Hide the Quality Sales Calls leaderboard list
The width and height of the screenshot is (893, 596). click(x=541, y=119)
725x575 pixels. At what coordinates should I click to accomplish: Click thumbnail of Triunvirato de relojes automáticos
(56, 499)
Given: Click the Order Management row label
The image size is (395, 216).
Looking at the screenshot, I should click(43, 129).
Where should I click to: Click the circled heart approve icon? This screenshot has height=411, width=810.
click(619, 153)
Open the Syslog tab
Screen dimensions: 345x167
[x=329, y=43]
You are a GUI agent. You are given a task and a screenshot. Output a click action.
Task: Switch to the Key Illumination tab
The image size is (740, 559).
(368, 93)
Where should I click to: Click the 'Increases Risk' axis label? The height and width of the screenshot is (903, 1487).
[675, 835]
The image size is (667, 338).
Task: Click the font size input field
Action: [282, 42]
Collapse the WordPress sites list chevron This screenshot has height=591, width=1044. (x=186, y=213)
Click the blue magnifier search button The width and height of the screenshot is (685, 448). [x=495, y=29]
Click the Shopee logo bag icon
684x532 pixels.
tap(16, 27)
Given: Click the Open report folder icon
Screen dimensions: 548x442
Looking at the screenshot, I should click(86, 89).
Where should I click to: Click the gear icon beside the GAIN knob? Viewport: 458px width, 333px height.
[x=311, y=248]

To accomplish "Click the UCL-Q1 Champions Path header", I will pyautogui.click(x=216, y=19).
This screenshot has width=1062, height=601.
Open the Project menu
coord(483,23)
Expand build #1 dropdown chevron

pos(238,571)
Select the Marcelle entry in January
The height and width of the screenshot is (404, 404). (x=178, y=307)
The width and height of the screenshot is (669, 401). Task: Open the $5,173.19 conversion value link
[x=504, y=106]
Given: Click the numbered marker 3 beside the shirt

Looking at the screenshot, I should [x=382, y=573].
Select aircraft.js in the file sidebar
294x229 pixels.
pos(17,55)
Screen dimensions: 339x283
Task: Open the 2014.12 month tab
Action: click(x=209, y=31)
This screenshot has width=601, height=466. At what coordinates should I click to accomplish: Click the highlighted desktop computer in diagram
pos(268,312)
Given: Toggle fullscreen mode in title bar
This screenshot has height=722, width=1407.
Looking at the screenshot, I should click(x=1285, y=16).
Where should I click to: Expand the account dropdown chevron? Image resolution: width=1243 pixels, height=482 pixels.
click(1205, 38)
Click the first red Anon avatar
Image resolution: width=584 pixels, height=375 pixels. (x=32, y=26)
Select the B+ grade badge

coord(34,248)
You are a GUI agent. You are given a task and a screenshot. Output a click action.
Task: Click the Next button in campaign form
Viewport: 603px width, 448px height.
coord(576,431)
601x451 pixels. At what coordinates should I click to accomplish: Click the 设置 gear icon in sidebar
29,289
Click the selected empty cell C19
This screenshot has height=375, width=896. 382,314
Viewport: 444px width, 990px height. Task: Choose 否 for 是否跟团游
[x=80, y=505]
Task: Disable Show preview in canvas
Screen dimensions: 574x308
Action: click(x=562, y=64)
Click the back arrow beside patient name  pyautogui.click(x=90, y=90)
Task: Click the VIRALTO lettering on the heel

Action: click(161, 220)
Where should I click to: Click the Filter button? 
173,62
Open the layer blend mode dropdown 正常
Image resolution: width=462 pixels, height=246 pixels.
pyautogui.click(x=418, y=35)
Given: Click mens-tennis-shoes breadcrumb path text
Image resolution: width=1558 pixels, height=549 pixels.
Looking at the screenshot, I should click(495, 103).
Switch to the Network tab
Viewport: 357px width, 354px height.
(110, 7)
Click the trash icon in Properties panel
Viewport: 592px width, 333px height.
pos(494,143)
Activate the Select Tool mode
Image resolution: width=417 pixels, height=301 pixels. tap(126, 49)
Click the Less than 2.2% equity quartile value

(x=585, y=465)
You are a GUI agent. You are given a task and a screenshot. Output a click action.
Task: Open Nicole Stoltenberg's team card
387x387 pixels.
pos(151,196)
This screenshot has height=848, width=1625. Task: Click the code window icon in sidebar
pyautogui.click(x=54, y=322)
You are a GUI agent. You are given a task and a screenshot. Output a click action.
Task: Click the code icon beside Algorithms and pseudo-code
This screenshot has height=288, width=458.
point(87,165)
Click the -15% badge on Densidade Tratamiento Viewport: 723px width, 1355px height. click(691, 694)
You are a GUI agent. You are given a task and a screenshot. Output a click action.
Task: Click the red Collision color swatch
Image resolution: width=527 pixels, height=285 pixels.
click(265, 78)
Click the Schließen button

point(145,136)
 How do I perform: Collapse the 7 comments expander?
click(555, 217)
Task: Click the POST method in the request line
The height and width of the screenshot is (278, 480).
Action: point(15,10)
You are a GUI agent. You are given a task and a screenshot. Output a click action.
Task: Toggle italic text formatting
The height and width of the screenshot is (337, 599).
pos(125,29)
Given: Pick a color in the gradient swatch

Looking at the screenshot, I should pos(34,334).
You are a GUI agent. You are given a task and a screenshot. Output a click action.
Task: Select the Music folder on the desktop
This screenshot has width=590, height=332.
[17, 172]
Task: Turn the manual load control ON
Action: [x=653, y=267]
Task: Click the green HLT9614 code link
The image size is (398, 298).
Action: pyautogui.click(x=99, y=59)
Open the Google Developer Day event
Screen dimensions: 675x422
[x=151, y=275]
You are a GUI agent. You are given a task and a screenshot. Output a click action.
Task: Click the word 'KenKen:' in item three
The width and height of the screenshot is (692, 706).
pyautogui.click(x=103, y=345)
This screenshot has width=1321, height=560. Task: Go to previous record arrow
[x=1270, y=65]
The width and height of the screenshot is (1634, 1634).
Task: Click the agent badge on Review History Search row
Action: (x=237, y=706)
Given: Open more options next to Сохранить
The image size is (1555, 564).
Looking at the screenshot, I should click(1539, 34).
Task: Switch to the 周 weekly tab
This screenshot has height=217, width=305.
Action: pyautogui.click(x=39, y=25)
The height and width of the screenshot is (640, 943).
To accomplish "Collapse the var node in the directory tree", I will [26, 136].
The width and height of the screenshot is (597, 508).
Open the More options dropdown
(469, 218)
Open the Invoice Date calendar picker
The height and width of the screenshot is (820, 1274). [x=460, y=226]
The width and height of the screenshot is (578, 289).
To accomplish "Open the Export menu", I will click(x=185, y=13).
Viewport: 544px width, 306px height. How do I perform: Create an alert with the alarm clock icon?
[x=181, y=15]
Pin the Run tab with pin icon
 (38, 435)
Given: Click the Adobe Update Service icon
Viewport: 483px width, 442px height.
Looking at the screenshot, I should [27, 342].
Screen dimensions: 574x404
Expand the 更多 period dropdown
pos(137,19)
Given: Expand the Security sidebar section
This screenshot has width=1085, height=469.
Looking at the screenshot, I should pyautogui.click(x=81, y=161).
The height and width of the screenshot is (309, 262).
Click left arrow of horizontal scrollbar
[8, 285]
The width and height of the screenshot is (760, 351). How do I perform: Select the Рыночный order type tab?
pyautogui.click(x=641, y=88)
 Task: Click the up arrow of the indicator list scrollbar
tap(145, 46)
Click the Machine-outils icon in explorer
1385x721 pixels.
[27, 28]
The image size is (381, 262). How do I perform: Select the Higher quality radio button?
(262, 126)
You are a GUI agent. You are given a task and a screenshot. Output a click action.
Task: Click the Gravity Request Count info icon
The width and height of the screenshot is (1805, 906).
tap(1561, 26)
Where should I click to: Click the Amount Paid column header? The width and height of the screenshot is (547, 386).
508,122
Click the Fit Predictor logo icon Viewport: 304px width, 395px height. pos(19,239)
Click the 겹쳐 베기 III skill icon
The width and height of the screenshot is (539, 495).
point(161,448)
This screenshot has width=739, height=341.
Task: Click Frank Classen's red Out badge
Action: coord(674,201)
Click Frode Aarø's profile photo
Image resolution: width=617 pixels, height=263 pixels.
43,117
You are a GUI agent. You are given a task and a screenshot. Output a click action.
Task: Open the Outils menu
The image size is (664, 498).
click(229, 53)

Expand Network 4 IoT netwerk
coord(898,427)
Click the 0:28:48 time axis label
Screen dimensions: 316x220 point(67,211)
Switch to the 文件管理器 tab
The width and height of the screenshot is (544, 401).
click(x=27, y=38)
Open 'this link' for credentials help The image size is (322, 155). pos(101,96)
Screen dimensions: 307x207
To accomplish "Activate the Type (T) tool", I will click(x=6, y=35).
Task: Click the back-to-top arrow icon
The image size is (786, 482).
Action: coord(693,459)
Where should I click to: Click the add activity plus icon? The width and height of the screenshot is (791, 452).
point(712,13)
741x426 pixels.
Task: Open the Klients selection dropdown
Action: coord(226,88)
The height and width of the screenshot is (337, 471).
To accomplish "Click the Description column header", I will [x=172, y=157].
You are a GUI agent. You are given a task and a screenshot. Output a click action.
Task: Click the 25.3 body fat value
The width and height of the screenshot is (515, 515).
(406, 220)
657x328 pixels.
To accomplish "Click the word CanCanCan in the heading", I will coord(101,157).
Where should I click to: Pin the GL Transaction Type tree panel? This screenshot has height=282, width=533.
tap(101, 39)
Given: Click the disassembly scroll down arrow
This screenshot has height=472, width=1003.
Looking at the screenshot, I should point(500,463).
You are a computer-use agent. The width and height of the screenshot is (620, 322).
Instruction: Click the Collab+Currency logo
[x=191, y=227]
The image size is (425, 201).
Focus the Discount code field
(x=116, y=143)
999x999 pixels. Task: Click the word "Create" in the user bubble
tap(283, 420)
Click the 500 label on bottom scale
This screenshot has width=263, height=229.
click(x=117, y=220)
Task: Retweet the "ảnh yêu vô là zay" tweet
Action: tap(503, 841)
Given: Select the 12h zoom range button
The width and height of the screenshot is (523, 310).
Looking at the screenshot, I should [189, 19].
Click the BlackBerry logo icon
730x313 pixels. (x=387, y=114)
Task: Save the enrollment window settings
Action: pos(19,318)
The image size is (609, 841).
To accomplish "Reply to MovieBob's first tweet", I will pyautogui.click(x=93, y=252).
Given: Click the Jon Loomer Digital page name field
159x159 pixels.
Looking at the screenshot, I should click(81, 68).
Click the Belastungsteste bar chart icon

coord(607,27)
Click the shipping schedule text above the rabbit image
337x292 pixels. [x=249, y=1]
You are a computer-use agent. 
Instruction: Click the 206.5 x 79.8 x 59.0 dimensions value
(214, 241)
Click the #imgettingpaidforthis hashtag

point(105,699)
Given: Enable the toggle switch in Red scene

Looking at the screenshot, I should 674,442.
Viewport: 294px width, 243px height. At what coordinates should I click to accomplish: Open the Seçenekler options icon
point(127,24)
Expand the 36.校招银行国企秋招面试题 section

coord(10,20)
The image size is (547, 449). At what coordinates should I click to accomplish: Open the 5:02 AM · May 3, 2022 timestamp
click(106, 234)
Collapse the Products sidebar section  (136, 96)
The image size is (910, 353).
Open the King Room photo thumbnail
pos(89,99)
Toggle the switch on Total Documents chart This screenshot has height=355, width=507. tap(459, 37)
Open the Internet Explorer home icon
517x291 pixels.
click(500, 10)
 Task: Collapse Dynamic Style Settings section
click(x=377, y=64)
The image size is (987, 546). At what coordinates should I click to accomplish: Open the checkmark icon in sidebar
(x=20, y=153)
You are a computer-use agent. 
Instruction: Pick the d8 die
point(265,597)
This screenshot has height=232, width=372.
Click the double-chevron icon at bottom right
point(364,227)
--- --- ---
→ **WHAT TO WORK ON**
Reproduce exactly, and only, the part of the listing above that begins at the line with "Switch to the 文件管理器 tab" and goes on through the line with "Given: Click the disassembly".

→ **EXERCISE RESULT**
Switch to the 文件管理器 tab
The width and height of the screenshot is (544, 401).
click(x=27, y=38)
Open 'this link' for credentials help The image size is (322, 155). pos(101,96)
Screen dimensions: 307x207
To accomplish "Activate the Type (T) tool", I will click(x=6, y=35).
Task: Click the back-to-top arrow icon
The image size is (786, 482).
Action: coord(693,459)
Where should I click to: Click the add activity plus icon? The width and height of the screenshot is (791, 452).
point(712,13)
741x426 pixels.
Task: Open the Klients selection dropdown
Action: coord(226,88)
The height and width of the screenshot is (337, 471).
To accomplish "Click the Description column header", I will [x=172, y=157].
You are a GUI agent. You are given a task and a screenshot. Output a click action.
Task: Click the 25.3 body fat value
The width and height of the screenshot is (515, 515).
(406, 220)
657x328 pixels.
To accomplish "Click the word CanCanCan in the heading", I will coord(101,157).
Where should I click to: Pin the GL Transaction Type tree panel? This screenshot has height=282, width=533.
tap(101, 39)
Given: Click the disassembly scroll down arrow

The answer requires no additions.